**PROBLEMS TO SOLVE:**
(a) Answer these from the forum post about the separated father:
(i) How old are the children?
(ii) How far apart do the two parents live?
(iii) How does the sister keep in contact with her ex?
(b) Name every specific food that the forum post about the separated father mentions.
(c) Write the next part of the forum post about the separated father, starting after its final sentence.

# Problems when separated dad has kids



## elainem (13 Apr 2011)

My sister is separated about 3 years. Ex is difficult, contact is through email. My sis moved to get away - 10 miles apart. My sis' conern is that when the children go over at weekends (ages 11 and 9), they say they are always hungry, and are only allowed 3 meals a day. When they ask for snacks, even healthy ones like bread/cheese etc. , they are not allowed them, no matter how hungry they are. Ex's new wife is also not allowed to give the children any snacks between meals even when they are really hungry. If dinner is at 4/5, they are not allowed any food untill the next morning. My sis' daughtre said it's hard to sleep sometimes as she is so hungry. The children say that they have to rely on neighbours to ask for snacks and that they actually ask the nighbours and their children for snacks when they are really hungry. The kids also say that their dad's fridge is full to the brim, though he doesn't have any kids food like yogurts etc. The children have now asked their mum to speak with their dad, but he won't listen. They now don't want to go over at weekends because of this. My sis' doctor was also quite shocked when she said what was happening. Any ideas on how to deal with this - legally or otherwise - not sure if it would be something she could go back to court with - but don't want the hassle and expense of legal route if there is another way.

**MATERIAL:**
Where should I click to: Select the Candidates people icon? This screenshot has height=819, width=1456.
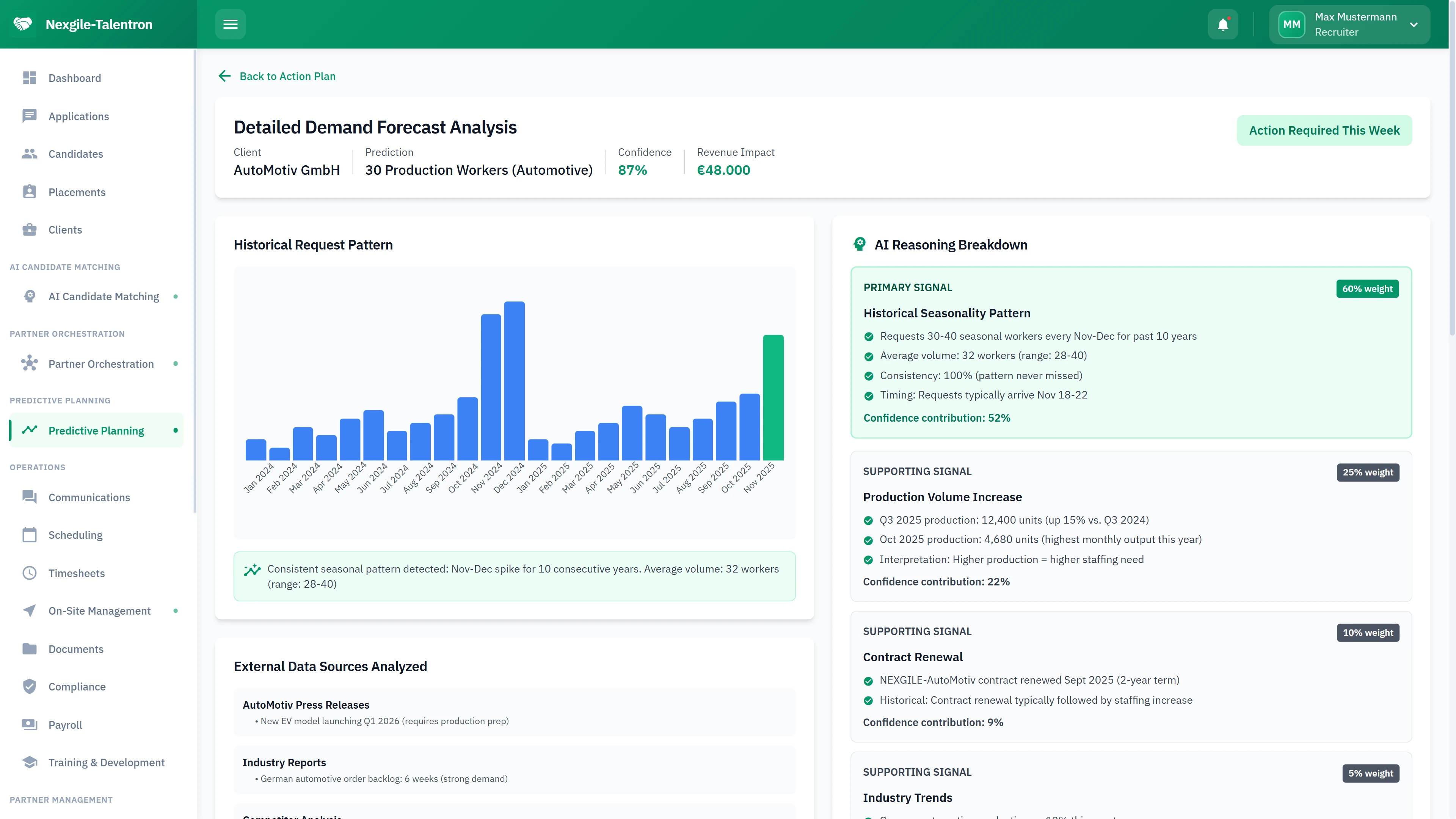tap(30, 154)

---

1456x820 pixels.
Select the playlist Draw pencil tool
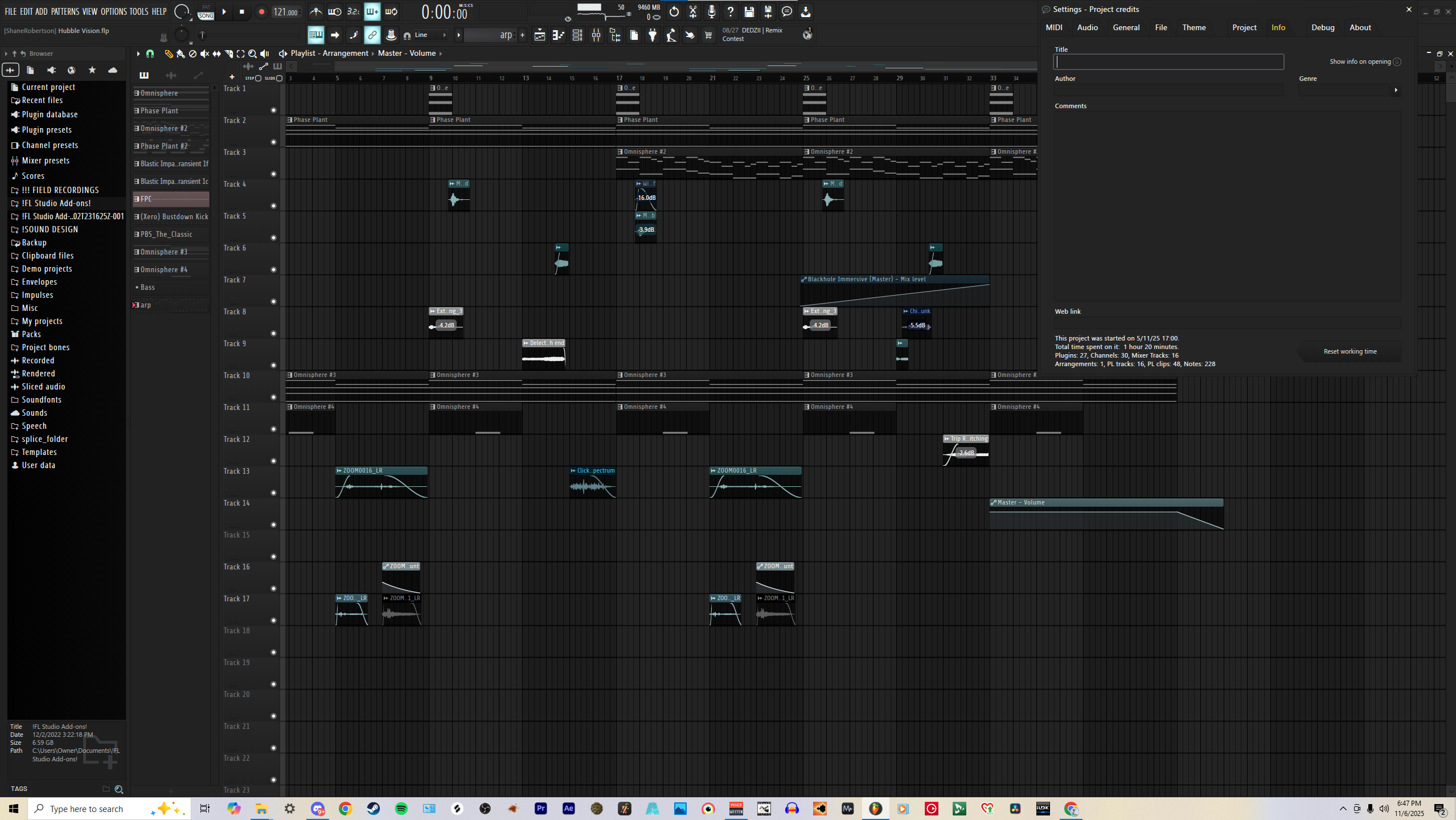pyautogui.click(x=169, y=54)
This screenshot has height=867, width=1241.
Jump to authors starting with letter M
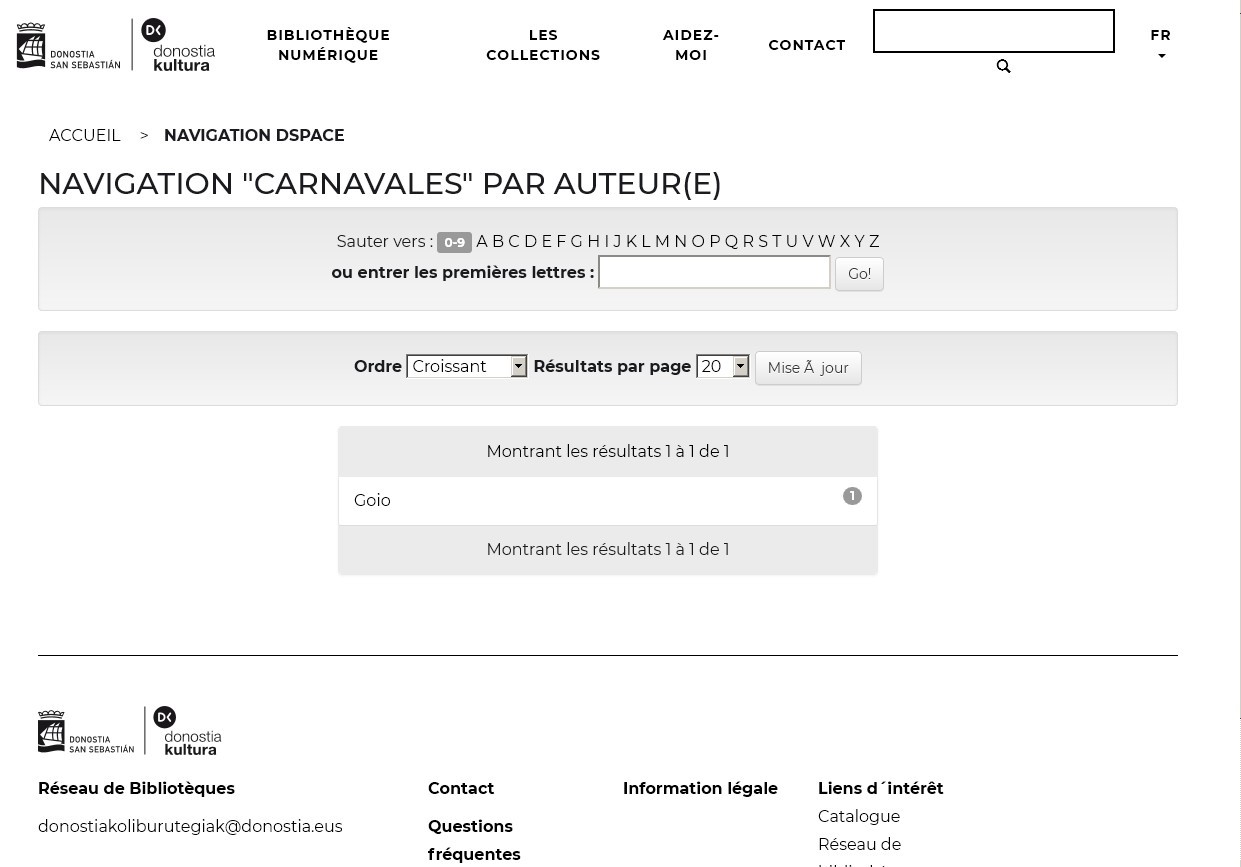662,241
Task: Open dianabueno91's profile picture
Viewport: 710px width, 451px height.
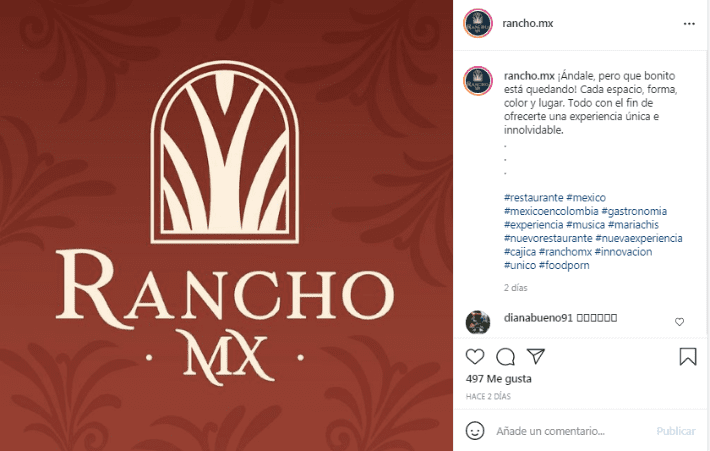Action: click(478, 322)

* * *

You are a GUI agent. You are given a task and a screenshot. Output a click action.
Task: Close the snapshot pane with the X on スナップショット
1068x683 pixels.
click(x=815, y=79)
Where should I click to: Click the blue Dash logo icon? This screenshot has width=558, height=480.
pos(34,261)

**ANSWERS FOR THE EXERCISE:**
(a)
(i) 11 and 9
(ii) 10 miles
(iii) Through email

(b) Bread, cheese, yogurts

(c)
Thanks.


----------



## niceoneted (13 Apr 2011)

Its a difficult one. Could she perhaps pack some snacks for the kids when they are going to their dads. 
She will have to address it with him. Perhaps even to get bigger portions for their meals. 
Other than that I am not sure what to advise.


----------



## Bronte (14 Apr 2011)

Nothing wrong with 3 meals a day and no snacks.  Never knew there was such a thing as kids food.  Never knew yogurt was a kids food only.  You learn something new everyday.  

Looks to me like the mother gives snacks and the father doesn't.  Her house her rules, his house his rules.  If this is the only problem this is not a problem.  Don't make it a problem.  Kids will whinge no matter what.  That's what they do to separated parents.


----------



## AlbacoreA (14 Apr 2011)

Thats fine. But the kids shouldn't be hungry so they can't sleep in the normal run of things.


----------



## Magpie (14 Apr 2011)

Whats with the title? No "step-dad" in this story?

Mod: Dealt with now.


----------



## truthseeker (14 Apr 2011)

The title did say 'sep dad' - which I took to mean 'seperated dad'. Now it incorrectly says 'step dad'.

OP - if the children are hungry this is not right. While I broadly agree with Bronte that 3 meals a day and no snacks should be ok for a child, clearly if the children are actually complaining that they cant sleep with hunger, something is wrong. The 3 meals either need to be bigger or healthy snacks given in between.

If the children do not want to go to their Dads over this then perhaps the OP needs to take this on board and explain to their father how the children feel. 

Its a tough one to know what to do, the children could just be playing up and exagerating the hunger levels and just not be happy that they dont get snacks, or they could genuinely be hungry. It would sound odd tbh that the father has a fridge full of food but doesnt want to feed his children.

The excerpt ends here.